▶ _Passage given_:
= = = = =

Under Wraps was the third studio album from Shaun Cassidy, released in 1978. Less successful commercially than its two predecessors, Under Wraps was an early indication that Cassidy's popularity was beginning to lose momentum, as the album barely cracked the top 40 on the US Billboard charts, peaking at #33, and scoring no major hit singles.  "Our Night" peaked at #80 on the US Hot 100.

The album features the song "It's Like Heaven", which was co-written by founding Beach Boys member Brian Wilson, along with Rocky Pamplin and Diane Rovell. This would mean Wilson would have contributed musically to an album by both Cassidy brothers, as he also co-wrote the song "Cruisin' to Harlem" on the album Getting It in the Street by David Cassidy, Shaun Cassidy's half-brother.

Track listing
"Hard Love" (Shaun Cassidy)
"Taxi Dancer" (Shaun Cassidy)

= = = = =

▶ _Material_:

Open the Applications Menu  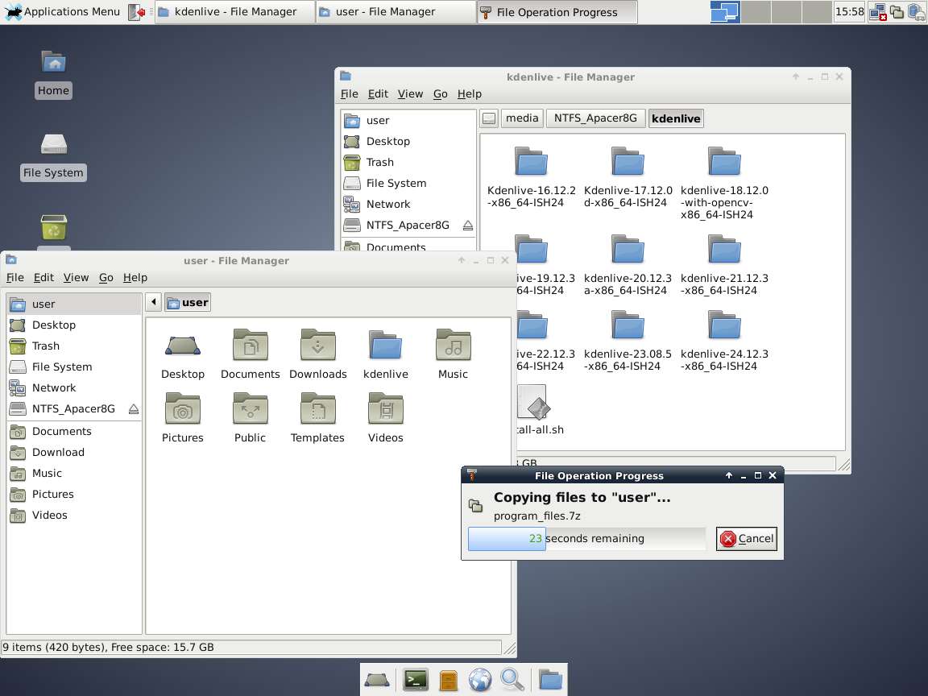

= = = = =

▶ _What to do_:
Reproduce the entire passage about the Shaun Cassidy album Under Wraps word for word, keeping its original wording and line breaks.

▶ _Exercise solution_:
Under Wraps was the third studio album from Shaun Cassidy, released in 1978. Less successful commercially than its two predecessors, Under Wraps was an early indication that Cassidy's popularity was beginning to lose momentum, as the album barely cracked the top 40 on the US Billboard charts, peaking at #33, and scoring no major hit singles.  "Our Night" peaked at #80 on the US Hot 100.

The album features the song "It's Like Heaven", which was co-written by founding Beach Boys member Brian Wilson, along with Rocky Pamplin and Diane Rovell. This would mean Wilson would have contributed musically to an album by both Cassidy brothers, as he also co-wrote the song "Cruisin' to Harlem" on the album Getting It in the Street by David Cassidy, Shaun Cassidy's half-brother.

Track listing
"Hard Love" (Shaun Cassidy)
"Taxi Dancer" (Shaun Cassidy)